Enhancement of Anomalous Boundary Current by High Temperature
Ruiping Guo, Rong-Xin Miao

TL;DR
This paper investigates how high temperatures can significantly enhance anomalous boundary currents caused by Weyl anomaly, potentially improving their experimental detectability, with different behaviors observed under various boundary conditions.
Contribution
It reveals that high temperature can amplify anomalous boundary currents, providing a new mechanism to facilitate their measurement, and clarifies the boundary-related origin of these currents.
Findings
Anomalous current scales with temperature at high temperatures.
Currents under different boundary conditions show distinct temperature dependence.

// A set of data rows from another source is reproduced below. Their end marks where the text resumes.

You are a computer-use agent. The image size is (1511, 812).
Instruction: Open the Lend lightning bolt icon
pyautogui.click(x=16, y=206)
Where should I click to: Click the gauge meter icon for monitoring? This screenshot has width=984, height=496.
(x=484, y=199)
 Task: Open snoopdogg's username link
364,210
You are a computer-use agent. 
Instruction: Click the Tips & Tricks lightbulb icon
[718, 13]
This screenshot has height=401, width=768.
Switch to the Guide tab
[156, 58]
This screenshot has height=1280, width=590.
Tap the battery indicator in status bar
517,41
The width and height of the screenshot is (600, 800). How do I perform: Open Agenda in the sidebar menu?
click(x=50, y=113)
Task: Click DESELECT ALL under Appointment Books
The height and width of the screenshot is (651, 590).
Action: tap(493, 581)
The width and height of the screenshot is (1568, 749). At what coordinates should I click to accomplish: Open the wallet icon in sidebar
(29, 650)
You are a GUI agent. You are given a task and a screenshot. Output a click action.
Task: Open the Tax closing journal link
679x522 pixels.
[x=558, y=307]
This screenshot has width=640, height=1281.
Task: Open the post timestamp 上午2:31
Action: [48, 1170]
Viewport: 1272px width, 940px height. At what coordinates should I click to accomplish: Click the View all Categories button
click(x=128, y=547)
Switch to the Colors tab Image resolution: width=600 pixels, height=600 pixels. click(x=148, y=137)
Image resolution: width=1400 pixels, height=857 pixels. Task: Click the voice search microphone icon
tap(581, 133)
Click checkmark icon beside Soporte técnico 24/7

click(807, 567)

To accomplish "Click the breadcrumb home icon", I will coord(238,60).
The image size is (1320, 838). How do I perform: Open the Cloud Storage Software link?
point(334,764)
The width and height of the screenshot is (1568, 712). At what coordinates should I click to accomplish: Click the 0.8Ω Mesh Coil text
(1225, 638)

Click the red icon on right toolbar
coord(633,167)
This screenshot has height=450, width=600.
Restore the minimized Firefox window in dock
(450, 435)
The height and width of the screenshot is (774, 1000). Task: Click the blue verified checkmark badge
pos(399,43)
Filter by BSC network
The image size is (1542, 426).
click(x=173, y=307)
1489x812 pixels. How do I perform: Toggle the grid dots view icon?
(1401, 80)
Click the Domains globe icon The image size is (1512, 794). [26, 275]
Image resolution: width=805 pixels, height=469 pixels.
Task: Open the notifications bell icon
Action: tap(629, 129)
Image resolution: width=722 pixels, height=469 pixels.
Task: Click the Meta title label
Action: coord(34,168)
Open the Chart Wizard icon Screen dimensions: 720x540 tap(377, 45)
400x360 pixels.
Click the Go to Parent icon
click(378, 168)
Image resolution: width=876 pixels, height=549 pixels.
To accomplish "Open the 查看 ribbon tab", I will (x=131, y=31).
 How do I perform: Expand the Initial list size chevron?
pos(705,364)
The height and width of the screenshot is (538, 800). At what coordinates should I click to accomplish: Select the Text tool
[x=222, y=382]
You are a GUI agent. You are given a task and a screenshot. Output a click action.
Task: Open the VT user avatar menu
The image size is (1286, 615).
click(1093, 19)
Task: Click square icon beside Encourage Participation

Thermal effects can enhance boundary currents without involving Weyl anomaly.
Abstract
Recently it is found that Weyl anomaly leads to novel anomalous currents in the spacetime with a boundary. However, the anomalous current is suppressed by the mass of charge carriers and the distance to the boundary, which makes it difficult to be measured. In this paper, we explore the possible mechanisms for the enhancement of anomalous currents. Interestingly, we find that the anomalous current can be significantly enhanced by the high temperature, which makes easier the experimental detection. For free theories, the anomalous current is proportional to the temperature in the high temperature limit. Note that the currents can be enhanced by thermal effects only at high temperatures. In general, this is not the case at low temperatures. For general temperatures, the absolute value of the current of Neumann boundary condition first decreases and then increases with the temperature,…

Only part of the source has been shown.